It says on iTunes that Carter Albrecht's solo album Jesus is alive ... and living in London has been available since February 9. Carter's father, Ken, and Robert Jenkins, whose Summer Break label is co-releasing the disc in conjunction with the Carter Albrecht Music Foundation, say that's wrong, and that it's only been up for a week or so. Regardless, this isn't the kind of release they had hoped for, having the disc tucked away in the Apple crate where fans and friends might accidentally discover it. Even some of Albrecht's closest friends and former bandmates were unaware of its iTunes availability till tonight.

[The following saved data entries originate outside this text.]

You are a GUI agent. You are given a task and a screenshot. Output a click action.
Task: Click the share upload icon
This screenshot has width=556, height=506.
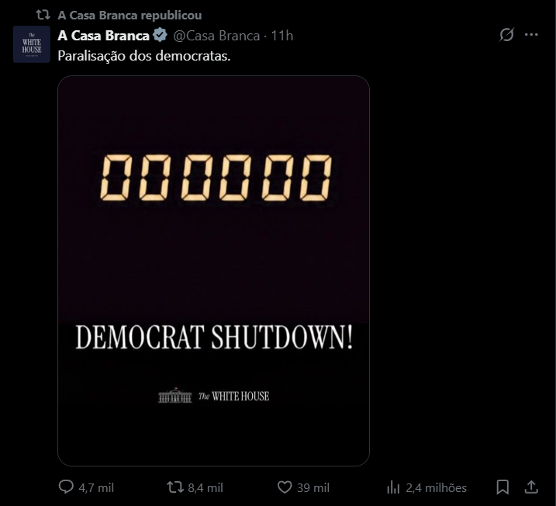[532, 487]
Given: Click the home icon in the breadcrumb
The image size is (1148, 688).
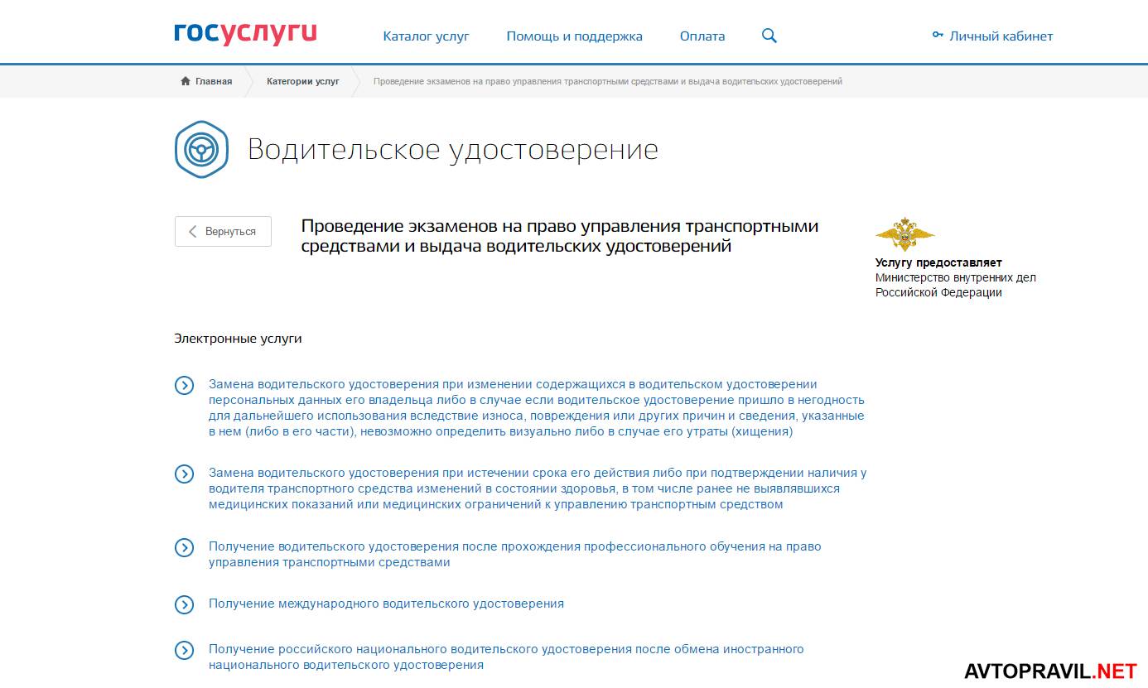Looking at the screenshot, I should (186, 81).
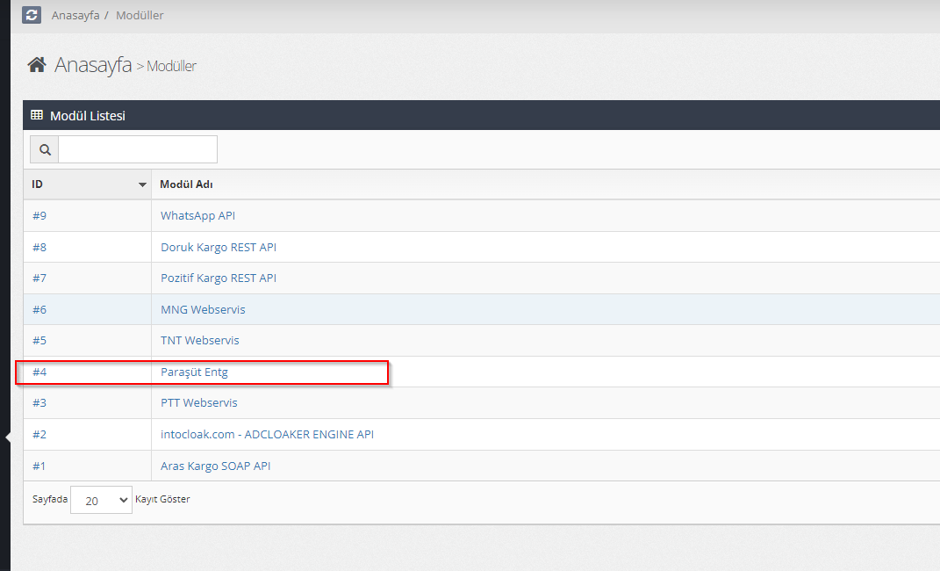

But after months of trying to get the album released through a distributor and months of listening to music industry types offer only empty promises, Jenkins and Ken Albrecht finally decided to release it digitally rather than hold on to Carter's final notes a second longer.
"Nobody was interested label-wise," Ken says. "We're trying to figure out what the actual launch date will be -- when we'll have CDs in local music stores. We're looking at late April or early May." Jenkins says they hope to have the album in stores on May 5, accompanied by a release party during which several local bands will perform selections from the record. For those who cannot wait that long, Jesus lives for a mere $8.91.

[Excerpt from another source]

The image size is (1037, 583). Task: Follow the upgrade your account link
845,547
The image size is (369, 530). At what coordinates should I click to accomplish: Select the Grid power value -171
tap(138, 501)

"It's hard to plan a CD release party," says Ken, "when you don't have the artist around to promote it."
Sooner than later, we'll run a proper review and feature in the paper version of Unfair Park. Till then, Jenkins and Albrecht explain why it has taken so long to get the album released.

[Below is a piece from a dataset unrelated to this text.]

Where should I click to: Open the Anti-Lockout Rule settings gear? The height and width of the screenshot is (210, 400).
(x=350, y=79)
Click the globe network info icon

Initially, this disc had been intended as the first of a three-album set, says Jenkins. The first was supposed to be "an explanation of where this music comes from," he says. "It was supposed to start off acoustic, then lead into more rocking numbers." He says Albrecht had envisioned the second disc as something more electronic in nature -- "like early Depeche Mode, early Joy Division." The third album would have been Albrecht's Exile on Main Street.
All that changed, of course, early the morning of September 3, 2007, when Albrecht was killed. He left behind half-completed songs, some recorded with Salim Nourallah and some with Deadman's Steven Collins, and copious notes about how he wanted the album to sound. (Carter is also credited as co-producer.) Ken Albrecht eventually asked bassist Dave Monsey to finish the production; Monsey took it to Los Angeles, where he asked former Earl Harvin sideman Dave Palmer to offer an assist. Ultimately, a number of musicians ended up playing on the album, among them Carter's roommate, best friend and Sorta bandmate Danny Balis; former Course of Empire drummer Michael Jerome; and The Deathray Davies' Jason Garner.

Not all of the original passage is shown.